Second Vice President of Sierra Leone
- In office 4 April 1987 – 1991
- President: Joseph Saidu Momoh
- Preceded by: Abu Bakar Kamara
- Succeeded by: J. B. Dauda

Personal details
- Born: 1 June 1929 Jojoima, Malema Chiefdom, Kailahun District, British Sierra Leone
- Died: 19 December 2009 (aged 80) London, United Kingdom
- Party: Sierra Leone People's Party (SLPP), All People's Congress (APC)
- Spouse: Gladys Jusu-Sheriff
- Children: Five children: Yasmin; Salia Junior; Nalinie; Sheku; Nadia;

= Salia Jusu-Sheriff =

Sierra Leonean politician

Salia Jusu-Sheriff (1 June 1929 – 19 December 2009) was a Sierra Leonean politician who served as Vice President of Sierra Leone from 1987 to 1991. He was the leader of the SLPP party.

==Life==
Jusu-Sheriff was born in 1929 in Freetown. He was an economist and a lawyer. He was Minister of Finance of Sierra Leone from May 1982 to September 1984. Sierra Leone had two Vice Presidents, the First and Second, Jusu-Sheriff was the Second from 1987 to 1991. Jusu-Sheriff retired after Joseph Saidu Momoh was overthrown.
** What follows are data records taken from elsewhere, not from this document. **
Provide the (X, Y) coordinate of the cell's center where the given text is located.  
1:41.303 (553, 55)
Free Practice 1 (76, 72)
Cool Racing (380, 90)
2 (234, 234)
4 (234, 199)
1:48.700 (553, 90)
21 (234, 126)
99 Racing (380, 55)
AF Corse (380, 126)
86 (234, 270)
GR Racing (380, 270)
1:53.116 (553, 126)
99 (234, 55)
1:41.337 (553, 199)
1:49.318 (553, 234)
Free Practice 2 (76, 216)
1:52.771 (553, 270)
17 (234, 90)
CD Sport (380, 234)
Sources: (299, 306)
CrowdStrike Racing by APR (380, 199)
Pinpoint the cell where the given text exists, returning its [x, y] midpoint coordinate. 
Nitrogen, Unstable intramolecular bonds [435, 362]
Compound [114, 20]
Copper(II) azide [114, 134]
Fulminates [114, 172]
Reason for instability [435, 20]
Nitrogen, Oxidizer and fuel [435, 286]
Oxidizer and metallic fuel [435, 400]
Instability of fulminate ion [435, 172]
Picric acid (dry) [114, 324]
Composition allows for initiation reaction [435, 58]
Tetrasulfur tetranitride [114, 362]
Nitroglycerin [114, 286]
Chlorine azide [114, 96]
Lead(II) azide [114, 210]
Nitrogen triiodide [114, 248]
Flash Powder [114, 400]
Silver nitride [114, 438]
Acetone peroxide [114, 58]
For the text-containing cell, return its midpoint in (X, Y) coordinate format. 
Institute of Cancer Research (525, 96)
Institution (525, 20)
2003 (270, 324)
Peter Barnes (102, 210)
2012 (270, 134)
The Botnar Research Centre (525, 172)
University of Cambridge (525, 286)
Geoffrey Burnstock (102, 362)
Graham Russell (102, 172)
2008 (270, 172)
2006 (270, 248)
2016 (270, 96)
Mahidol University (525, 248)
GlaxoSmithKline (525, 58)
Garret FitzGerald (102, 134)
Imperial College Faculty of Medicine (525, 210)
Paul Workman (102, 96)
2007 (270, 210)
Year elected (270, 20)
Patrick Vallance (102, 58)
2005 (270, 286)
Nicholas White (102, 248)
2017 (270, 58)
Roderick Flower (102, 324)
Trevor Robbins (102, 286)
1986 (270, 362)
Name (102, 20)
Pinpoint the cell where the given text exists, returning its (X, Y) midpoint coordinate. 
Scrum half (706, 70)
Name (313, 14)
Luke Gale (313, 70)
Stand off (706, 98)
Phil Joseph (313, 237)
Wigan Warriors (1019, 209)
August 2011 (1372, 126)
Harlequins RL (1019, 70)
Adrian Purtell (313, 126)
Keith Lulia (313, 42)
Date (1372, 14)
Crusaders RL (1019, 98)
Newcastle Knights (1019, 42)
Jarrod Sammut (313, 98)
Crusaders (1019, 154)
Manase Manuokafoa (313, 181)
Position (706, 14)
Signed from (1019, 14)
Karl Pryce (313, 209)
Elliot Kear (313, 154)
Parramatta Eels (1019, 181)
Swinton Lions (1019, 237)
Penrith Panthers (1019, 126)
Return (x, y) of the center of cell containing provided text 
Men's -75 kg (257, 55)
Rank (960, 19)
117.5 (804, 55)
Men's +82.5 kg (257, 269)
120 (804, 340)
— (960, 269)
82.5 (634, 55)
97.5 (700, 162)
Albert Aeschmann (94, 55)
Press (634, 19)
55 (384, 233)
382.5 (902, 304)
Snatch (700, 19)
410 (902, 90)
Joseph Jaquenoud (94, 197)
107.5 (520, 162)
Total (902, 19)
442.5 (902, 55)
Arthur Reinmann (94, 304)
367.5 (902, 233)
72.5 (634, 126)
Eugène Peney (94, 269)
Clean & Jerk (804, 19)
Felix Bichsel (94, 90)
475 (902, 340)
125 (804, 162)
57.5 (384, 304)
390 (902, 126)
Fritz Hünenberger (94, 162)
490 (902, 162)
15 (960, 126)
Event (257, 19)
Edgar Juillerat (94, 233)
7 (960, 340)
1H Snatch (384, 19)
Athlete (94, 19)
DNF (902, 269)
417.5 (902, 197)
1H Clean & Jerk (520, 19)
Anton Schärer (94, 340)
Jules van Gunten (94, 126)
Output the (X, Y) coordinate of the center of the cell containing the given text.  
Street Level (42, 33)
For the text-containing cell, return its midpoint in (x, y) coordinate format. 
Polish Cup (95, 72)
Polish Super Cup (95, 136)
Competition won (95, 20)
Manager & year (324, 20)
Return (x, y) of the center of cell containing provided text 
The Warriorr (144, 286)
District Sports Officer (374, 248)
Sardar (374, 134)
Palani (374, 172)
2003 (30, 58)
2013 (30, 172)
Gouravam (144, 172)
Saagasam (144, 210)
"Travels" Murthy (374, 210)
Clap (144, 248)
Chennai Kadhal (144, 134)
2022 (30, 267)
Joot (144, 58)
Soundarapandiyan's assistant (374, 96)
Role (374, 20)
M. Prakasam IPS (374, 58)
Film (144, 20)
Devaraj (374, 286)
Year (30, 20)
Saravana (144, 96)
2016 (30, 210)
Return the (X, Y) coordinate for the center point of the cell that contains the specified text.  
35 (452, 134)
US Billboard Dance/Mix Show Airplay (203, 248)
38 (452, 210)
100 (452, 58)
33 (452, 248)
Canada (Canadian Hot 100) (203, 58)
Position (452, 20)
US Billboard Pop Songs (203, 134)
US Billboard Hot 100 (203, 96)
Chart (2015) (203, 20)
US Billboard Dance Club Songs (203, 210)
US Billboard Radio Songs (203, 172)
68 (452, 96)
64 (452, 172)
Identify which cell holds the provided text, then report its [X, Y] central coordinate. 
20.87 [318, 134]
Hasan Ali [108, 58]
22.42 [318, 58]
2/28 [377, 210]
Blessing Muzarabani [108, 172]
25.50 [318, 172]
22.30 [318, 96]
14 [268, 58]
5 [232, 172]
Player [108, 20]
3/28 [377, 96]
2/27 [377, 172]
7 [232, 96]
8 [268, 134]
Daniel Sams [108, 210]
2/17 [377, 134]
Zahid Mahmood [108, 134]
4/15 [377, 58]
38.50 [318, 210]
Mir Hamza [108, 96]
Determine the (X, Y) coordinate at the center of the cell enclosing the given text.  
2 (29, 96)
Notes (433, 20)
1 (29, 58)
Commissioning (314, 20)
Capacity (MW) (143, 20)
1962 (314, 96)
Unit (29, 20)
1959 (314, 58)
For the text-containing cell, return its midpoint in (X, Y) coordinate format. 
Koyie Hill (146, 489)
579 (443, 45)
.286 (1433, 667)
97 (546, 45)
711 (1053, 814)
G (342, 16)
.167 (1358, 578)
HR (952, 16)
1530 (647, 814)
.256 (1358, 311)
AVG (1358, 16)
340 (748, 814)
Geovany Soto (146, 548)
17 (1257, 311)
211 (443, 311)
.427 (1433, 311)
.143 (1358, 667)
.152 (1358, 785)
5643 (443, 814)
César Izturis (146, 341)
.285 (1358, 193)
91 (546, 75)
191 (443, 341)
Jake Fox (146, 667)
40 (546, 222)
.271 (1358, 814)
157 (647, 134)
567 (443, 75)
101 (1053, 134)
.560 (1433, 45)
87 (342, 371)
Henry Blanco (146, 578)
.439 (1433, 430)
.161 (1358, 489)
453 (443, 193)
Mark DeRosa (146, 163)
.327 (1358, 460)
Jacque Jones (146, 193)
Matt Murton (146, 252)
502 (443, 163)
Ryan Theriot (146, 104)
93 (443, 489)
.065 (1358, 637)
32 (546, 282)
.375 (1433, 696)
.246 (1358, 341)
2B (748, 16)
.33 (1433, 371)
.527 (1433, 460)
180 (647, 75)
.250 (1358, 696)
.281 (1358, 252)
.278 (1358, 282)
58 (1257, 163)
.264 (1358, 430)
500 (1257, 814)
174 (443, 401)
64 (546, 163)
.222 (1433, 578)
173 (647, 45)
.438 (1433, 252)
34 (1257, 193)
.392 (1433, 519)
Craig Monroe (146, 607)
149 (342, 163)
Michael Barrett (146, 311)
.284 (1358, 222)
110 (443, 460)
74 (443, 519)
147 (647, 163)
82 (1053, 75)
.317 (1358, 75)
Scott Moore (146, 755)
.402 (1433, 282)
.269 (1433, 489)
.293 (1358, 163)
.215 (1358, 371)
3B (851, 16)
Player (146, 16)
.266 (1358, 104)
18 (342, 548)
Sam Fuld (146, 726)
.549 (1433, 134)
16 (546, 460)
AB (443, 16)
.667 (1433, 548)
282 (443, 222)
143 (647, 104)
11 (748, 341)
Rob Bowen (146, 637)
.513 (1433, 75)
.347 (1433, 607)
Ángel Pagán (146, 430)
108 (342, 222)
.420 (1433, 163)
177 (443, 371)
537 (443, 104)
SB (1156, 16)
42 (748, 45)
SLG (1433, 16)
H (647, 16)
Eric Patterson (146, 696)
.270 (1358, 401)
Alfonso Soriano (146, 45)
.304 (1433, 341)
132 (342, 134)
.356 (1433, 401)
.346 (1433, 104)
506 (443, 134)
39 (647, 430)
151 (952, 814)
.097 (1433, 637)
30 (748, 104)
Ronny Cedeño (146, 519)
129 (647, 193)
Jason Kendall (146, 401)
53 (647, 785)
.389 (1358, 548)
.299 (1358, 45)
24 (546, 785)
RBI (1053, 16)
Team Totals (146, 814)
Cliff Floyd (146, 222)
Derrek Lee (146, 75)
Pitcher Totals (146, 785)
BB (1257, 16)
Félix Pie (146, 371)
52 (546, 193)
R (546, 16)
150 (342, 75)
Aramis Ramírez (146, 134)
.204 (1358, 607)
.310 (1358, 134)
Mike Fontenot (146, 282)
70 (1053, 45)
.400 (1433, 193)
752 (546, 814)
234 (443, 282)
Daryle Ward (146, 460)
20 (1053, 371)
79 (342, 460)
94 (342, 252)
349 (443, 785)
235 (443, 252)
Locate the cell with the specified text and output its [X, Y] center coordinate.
His and Gladys Jusu-Sheriff's daughter Yasmin Sheriff has been an active campaigner in Sierra Leone, especially after 1991 when the Sierra Leone Civil War started.

He died in London, UK on 19 December 2009. Gladys Jusu-Sheriff survived him and she became a trustee for refugee work in Islington.